Meningioma
Meningioma is the most common primary intracranial tumor, an extra-axial mass arising from the meningothelial (arachnoid cap) cells of the meninges. Most meningiomas are benign and slow-growing, displacing rather than infiltrating the brain, and their clinical behavior ranges from incidental lesions found by chance to atypical and malignant variants.
Definition
A meningioma is an extra-axial tumor arising from meningothelial (arachnoid cap) cells, attached to the dura and displacing adjacent brain; it is graded by the World Health Organization as grade 1 (benign), grade 2 (atypical), or grade 3 (malignant) according to histological and molecular features.
Scope
The entry covers meningioma as a tumor entity: its meningothelial origin and extra-axial growth, its WHO grading across benign, atypical, and malignant categories, its characteristic imaging appearance, and the place of observation, surgery, and radiation in its management spectrum. It is a reference description, not clinical guidance.
Core questions
- What distinguishes an extra-axial meningioma from intra-axial tumors on imaging and at surgery?

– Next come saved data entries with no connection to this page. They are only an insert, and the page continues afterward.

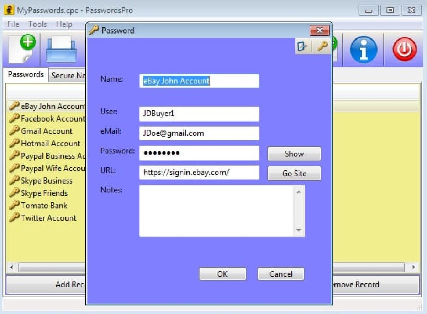Click the printer icon on the toolbar
Viewport: 427px width, 314px height.
tap(61, 50)
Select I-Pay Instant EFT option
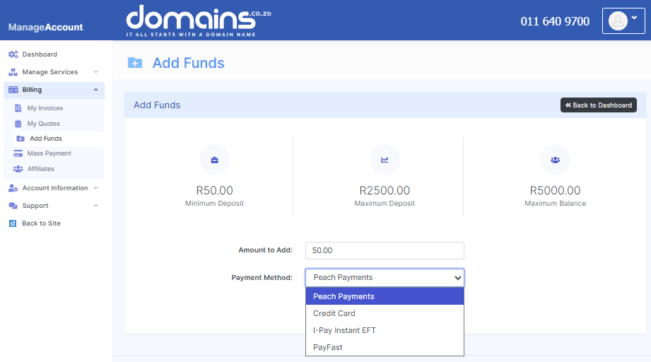 pyautogui.click(x=344, y=330)
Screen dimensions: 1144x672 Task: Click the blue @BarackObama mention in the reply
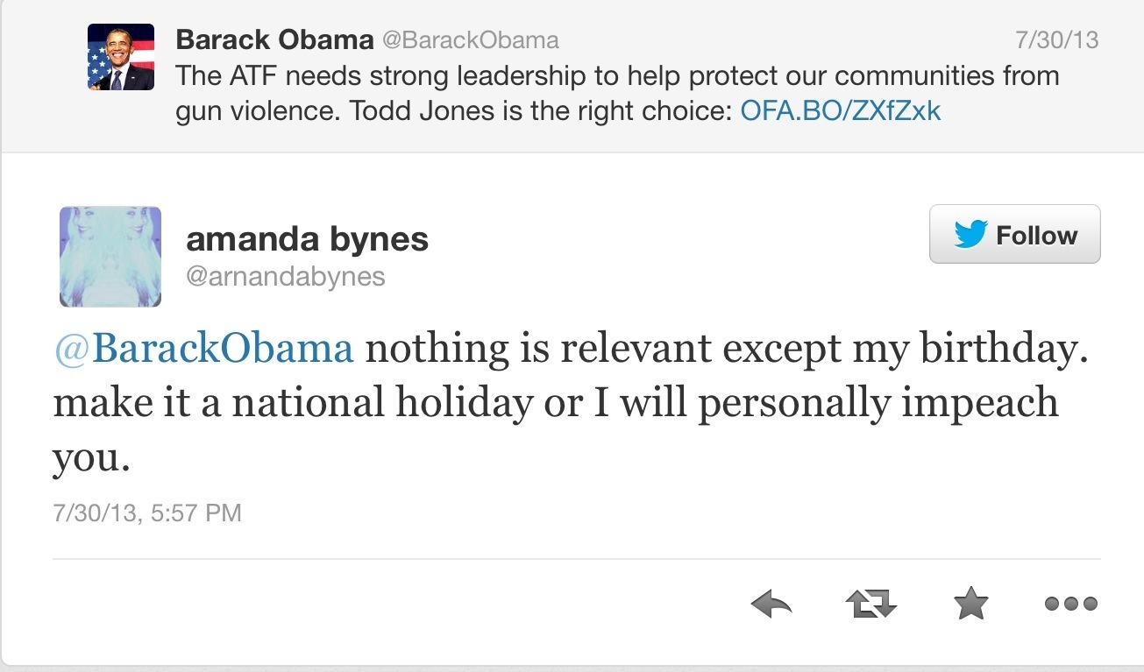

- How does WHO grading separate benign, atypical, and malignant meningiomas?
- When is observation appropriate versus surgical resection or radiation?
- How does tumor location govern the surgical approach and the risk of recurrence?
Key concepts
- Meningothelial (arachnoid cap) cell origin
- Extra-axial dural-based growth
- Dural tail sign
- WHO grade 1, 2, and 3
- Simpson grade of resection completeness
- Incidental and observed meningiomas
- Hormone-related growth influences
Mechanisms
Meningiomas grow from arachnoid cap cells of the meninges, forming a dural-based mass that compresses underlying cortex and cranial nerves as it enlarges, classically producing a broad dural attachment and a tapering dural tail on contrast imaging. Because they are extra-axial, a plane usually separates them from the brain, which influences resectability. Most are benign and slow-growing, but a subset show atypical or malignant histology with higher recurrence risk; the completeness of surgical removal, summarized historically by the Simpson grade, is associated with the likelihood of recurrence. The 2021 WHO classification incorporates molecular criteria alongside histology in grading.
Clinical relevance
Meningioma illustrates how a benign extra-axial tumor is recognized, graded, and reasoned about across a spectrum from incidental observation to operative management of higher-grade lesions. This entry describes the entity and its evidence base for educational orientation and is not a basis for individual diagnostic or treatment decisions.
Epidemiology
Meningioma is the most commonly reported primary central nervous system tumor in population-based registries, is more frequent in women than men, and increases in incidence with age; many are discovered incidentally on imaging performed for other reasons.
Evidence & guidelines
The EANO guideline by Goldbrunner and colleagues synthesizes diagnosis and management across meningioma grades, and the 2021 WHO classification provides the grading framework. Registry reports describe incidence and demographic distribution, and narrative reviews summarize the clinical spectrum.
History
Meningiomas were characterized by Harvey Cushing and Louise Eisenhardt in the early twentieth century, who coined the term and described their varied forms. Donald Simpson's mid-century grading of resection completeness linked surgical extent to recurrence, and successive WHO classifications, including the 2021 edition, refined histological and molecular grading.
Debates
- How should small, asymptomatic meningiomas be managed?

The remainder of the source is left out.